Following the Saipan campaign the net-cargo ship operated out of Eniwetok until 17 July when she once again sailed for San Francisco, California. Upon her return to Guadalcanal on 1 September, Keokuk readied herself for the assault on Peleliu which was needed as a base for the subsequent invasion in the Philippines. She arrived off Kossol Passage on 17 September and continued net laying operations for a month before arriving at Manus on 17 October. The next day Keokuk sailed for San Francisco, California, to undergo repair and overhaul.

The net-cargo ship returned to Eniwetok on 6 February 1945 as the war was approaching its climax. Keokuk departed Guam on 16 February, bound for the Japanese-held volcano fortress, Iwo Jima. She commenced net laying operations four days later, as she played her key role in this courageous undertaking.

=== Struck by a kamikaze ===
On 21 February just prior to sunset while cruising in formation with a group of LSTs, an enemy "Jill" dived out of the clouds and hit Keokuk on the starboard side, knocking out most of the starboard 20 mm guns battery. The fires were extinguished by 18:50; the ship had 17 killed and 44 wounded in the action.
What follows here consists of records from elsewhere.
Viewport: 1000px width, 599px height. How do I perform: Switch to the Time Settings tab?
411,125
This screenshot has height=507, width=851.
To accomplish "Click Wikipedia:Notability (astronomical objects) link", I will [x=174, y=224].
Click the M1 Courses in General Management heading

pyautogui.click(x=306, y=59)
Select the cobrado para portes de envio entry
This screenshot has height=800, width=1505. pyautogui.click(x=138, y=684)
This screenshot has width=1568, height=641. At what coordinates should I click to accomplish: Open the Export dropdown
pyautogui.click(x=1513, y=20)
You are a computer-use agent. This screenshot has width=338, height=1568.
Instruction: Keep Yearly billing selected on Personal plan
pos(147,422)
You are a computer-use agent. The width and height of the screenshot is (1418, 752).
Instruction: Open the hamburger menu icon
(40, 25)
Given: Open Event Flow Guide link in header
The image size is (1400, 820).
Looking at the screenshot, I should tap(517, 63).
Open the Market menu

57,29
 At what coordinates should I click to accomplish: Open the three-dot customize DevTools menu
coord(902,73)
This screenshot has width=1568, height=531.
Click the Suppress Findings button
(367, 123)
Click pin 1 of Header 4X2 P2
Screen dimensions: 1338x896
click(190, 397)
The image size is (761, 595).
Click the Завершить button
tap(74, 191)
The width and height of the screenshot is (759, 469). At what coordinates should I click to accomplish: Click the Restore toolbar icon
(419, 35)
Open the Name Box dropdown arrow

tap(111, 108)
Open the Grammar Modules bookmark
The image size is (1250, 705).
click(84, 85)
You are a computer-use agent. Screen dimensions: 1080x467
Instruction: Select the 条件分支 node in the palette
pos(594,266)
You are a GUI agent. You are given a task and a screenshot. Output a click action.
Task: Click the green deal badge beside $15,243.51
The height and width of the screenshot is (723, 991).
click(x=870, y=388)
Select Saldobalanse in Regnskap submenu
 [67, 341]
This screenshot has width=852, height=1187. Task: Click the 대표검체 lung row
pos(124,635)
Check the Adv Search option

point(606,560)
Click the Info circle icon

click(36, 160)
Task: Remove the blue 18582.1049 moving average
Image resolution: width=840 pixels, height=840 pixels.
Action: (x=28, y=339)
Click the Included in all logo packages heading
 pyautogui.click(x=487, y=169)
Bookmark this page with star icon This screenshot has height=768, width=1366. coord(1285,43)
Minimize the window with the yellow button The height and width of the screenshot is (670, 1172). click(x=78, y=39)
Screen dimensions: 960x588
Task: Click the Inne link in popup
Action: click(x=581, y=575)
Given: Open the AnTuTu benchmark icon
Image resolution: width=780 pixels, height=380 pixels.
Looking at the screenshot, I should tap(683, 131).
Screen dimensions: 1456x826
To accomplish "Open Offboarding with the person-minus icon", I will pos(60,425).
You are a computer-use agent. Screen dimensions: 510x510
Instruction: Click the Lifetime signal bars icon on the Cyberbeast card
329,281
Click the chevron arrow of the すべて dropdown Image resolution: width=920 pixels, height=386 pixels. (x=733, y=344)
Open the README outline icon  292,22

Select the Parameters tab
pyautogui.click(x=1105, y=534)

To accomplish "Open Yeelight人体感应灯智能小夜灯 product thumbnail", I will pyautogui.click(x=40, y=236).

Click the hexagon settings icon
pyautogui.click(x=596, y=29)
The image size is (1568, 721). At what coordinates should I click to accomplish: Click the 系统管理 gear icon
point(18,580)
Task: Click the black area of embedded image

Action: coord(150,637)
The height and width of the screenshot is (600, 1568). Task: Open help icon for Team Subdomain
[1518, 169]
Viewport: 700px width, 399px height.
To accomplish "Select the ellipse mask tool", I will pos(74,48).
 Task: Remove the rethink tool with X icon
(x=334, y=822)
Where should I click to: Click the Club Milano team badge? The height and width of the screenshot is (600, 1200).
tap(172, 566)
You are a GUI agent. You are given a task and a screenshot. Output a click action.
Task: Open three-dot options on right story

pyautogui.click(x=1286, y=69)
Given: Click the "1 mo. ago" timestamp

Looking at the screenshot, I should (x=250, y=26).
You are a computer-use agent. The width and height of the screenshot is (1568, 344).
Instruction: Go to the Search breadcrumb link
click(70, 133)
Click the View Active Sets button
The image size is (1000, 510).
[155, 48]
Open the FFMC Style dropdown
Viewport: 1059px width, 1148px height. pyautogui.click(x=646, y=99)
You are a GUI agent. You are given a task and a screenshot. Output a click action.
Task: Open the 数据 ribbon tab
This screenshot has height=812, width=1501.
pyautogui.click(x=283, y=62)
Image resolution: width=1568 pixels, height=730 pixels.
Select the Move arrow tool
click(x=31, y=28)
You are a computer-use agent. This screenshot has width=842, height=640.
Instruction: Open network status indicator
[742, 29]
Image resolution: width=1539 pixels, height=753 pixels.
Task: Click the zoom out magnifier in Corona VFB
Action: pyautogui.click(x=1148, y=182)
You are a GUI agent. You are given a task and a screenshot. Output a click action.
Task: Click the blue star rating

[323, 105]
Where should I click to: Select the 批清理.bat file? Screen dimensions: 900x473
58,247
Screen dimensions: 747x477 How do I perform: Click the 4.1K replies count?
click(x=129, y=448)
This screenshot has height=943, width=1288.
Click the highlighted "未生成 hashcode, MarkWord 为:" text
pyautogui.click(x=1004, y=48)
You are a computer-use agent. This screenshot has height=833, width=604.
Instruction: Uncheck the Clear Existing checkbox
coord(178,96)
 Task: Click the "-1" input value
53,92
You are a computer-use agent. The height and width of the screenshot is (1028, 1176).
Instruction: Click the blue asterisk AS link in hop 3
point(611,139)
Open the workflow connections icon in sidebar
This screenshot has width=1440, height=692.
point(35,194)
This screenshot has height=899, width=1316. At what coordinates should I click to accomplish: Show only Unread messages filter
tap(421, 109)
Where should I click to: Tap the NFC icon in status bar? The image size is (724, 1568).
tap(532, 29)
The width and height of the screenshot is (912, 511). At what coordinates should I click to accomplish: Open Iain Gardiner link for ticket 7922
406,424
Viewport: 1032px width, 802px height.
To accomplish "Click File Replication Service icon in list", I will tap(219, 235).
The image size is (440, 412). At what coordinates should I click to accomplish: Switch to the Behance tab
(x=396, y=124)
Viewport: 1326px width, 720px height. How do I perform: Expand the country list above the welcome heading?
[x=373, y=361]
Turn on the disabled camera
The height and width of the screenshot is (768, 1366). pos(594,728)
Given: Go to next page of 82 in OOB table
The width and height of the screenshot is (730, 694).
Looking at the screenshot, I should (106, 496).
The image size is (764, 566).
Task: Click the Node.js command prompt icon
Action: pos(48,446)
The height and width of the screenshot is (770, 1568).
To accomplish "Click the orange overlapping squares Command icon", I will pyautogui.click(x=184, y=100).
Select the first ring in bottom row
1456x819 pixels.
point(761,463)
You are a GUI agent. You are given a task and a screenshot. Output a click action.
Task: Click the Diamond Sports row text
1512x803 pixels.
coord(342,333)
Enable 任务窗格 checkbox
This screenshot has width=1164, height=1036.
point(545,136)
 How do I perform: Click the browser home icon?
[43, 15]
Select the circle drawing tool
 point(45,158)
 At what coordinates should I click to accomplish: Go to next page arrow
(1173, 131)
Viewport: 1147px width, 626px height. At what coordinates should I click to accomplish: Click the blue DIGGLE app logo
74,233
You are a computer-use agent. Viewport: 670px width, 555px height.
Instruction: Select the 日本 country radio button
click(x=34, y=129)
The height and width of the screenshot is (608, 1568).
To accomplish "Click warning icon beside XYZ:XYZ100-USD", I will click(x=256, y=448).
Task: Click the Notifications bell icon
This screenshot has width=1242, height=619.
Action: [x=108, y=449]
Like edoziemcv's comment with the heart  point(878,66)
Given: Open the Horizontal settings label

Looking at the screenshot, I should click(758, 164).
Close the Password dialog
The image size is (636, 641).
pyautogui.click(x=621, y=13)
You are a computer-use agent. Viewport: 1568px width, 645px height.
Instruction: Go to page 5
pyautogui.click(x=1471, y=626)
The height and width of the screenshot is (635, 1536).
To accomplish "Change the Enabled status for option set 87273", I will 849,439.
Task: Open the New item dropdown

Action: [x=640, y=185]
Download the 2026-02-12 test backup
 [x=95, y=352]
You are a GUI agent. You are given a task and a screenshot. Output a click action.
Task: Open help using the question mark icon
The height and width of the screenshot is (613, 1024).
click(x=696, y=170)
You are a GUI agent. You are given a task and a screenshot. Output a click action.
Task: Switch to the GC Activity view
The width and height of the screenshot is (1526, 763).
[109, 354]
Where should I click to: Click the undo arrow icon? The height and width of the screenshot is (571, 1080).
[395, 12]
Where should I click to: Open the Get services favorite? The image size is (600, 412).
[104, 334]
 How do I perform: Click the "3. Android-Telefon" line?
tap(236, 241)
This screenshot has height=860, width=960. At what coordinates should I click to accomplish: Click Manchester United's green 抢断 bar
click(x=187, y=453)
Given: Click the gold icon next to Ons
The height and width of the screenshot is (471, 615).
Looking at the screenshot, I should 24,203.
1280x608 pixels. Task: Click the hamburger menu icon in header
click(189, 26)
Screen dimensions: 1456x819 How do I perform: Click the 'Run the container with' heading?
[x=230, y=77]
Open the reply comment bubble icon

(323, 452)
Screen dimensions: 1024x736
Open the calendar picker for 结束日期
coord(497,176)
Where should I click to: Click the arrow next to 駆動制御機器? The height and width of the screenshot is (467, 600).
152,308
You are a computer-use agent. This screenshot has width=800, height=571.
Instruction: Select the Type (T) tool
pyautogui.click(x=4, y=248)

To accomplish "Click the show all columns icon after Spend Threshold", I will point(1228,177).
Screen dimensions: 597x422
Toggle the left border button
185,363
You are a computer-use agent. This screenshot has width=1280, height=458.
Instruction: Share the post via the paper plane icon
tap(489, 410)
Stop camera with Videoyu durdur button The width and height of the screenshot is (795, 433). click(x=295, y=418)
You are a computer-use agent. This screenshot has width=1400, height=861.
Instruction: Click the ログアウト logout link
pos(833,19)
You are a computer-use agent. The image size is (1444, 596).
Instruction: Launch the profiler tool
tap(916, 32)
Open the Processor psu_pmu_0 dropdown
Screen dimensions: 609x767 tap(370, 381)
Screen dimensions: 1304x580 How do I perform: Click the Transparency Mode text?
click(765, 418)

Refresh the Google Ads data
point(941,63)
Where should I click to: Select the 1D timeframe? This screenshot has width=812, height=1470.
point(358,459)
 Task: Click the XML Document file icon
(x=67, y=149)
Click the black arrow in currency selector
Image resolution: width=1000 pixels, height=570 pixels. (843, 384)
Upon completion of repairs at Leyte, the net-cargo ship sailed on 19 March toward the last great hurdle – Okinawa. Keokuk arrived off Kerama Retto on 26 March to lay antisubmarine nets prior to the invasion. With the invasion well under way, she cleared the battle area 4 April, arriving Saipan 10 April. Then after a two-month overhaul at Pearl Harbor, Keokuk returned to Eniwetok on 2 July to unload net material. As the war entered its final month, she sailed from Ulithi on 25 July, and, after a stop at Pearl Harbor, arrived San Francisco, California, 10 September.

The veteran ship remained there until she decommissioned on 5 December 1945 at San Francisco, California. She was transferred to the War Shipping Administration on 1 July 1946 for disposal; and sold on 7 March 1947 to the West India Fruit and Steamship Company of Florida.

Keokuk received five battle stars for World War II service.